Os farmacêuticos apontaram, também, uma sobrecarga de funções na farmácia que seriam barreiras para eles se voltarem a uma atuação mais clínica. Uma delas é a atividade de gestão do estabelecimento, mesmo o cargo de gerente existindo no local e sendo exercido por outra pessoa.
Existe um momento em que a gente não é farmacêutico, a gente deixa um pouco de ser farmacêutico pra cuidar do fluxo de loja, da parte gerencial, que o farmacêutico ele é o que coordena tudo, mesmo ele não sendo o gerente. (FPR-10)

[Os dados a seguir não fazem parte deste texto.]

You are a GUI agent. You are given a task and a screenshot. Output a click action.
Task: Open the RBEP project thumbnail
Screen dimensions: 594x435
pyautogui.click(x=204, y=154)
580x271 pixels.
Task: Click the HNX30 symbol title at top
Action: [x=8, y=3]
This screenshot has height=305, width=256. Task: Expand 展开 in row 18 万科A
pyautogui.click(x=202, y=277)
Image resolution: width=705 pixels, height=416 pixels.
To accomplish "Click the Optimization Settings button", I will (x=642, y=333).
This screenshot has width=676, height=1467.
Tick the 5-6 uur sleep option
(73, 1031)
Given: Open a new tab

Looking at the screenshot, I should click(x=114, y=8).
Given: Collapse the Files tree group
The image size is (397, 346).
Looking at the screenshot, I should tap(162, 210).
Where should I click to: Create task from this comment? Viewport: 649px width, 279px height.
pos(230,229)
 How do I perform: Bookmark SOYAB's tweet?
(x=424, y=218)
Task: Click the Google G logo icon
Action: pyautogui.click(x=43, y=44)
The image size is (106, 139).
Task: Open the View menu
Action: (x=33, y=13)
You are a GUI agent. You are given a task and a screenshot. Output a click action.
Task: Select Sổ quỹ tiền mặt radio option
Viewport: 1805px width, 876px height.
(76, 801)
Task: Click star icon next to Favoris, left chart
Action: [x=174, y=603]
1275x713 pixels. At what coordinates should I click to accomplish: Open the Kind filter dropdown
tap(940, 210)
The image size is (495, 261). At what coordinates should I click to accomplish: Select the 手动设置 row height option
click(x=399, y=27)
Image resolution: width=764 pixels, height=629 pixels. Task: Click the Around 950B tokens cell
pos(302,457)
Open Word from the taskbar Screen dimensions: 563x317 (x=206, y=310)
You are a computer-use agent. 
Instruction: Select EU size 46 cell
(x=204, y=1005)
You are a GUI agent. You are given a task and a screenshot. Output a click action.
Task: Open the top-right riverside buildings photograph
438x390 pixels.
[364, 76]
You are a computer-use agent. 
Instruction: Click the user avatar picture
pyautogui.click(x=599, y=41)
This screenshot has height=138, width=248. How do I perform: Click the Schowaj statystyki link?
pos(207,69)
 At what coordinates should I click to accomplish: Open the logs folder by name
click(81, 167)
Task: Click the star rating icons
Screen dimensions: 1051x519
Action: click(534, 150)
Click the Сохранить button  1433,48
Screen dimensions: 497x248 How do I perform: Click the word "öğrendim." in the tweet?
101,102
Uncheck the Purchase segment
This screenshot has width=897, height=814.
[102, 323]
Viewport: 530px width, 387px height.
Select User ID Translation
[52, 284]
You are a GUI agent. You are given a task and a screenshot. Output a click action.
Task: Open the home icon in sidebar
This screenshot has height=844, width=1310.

Igualmente aos gestores das farmácias públicas, os da rede privada não apontaram problemas de RH quando perguntados sobre barreiras que impediam a prescrição farmacêutica. Houve apenas uma exceção que confirmou que o farmacêutico de sua loja possui muitas atribuições de gestão, mesmo não sendo o gerente.
A falta de um suporte proporcionado pela equipe de trabalho, no qual ela possa dividir as tarefas adequadamente com os farmacêuticos participantes desta pesquisa se revelou a principal barreira. Na ausência de maior número de funcionários, o farmacêutico com frequência ocupava duas posições: a) diversas atividades e funções administrativas e gerenciais, especialmente nas farmácias privadas; b) disponibilidade prolongada no balcão para dar conta de atender a todos os clientes dentro de um tempo aceitável de espera, em ambas as farmácias.
Falta de estímulo institucional à prescrição
Os farmacêuticos do SUS explicaram que o tema prescrição farmacêutica não é pautado no contexto da atenção primária em Vitória, ausente em treinamentos e reuniões, tanto no universo da unidade de saúde como da Secretaria de Saúde. Para eles, provavelmente os outros profissionais de saúde nem saibam que o farmacêutico possa prescrever.
Alguns farmacêuticos alegaram que não prescreviam porque não podiam prescrever, devido a um suposto impedimento legal.
Não, eu não prescrevo, porque no SUS Vitória nós farmacêuticos não podemos prescrever, tá? Existe uma portaria municipal de prescrição e dispensação e essa portaria não contempla o farmacêutico na prescrição. (FPU-9)
A portaria a que o farmacêutico se refere é a Portaria Municipal nº 53/2012, expedida pela Secretaria Municipal de Saúde de Vitória, que não cita um impeditivo para o farmacêutico prescrever. A portaria regula sobre a dispensação de medicamentos no âmbito das unidades de saúde, que deve ser executada mediante apresentação de prescrição de profissional prescritor. Só que em seu artigo 2º define como profissional prescritor apenas “cirurgião-dentista, enfermeiro e médico da rede de serviços municipal do SUS”.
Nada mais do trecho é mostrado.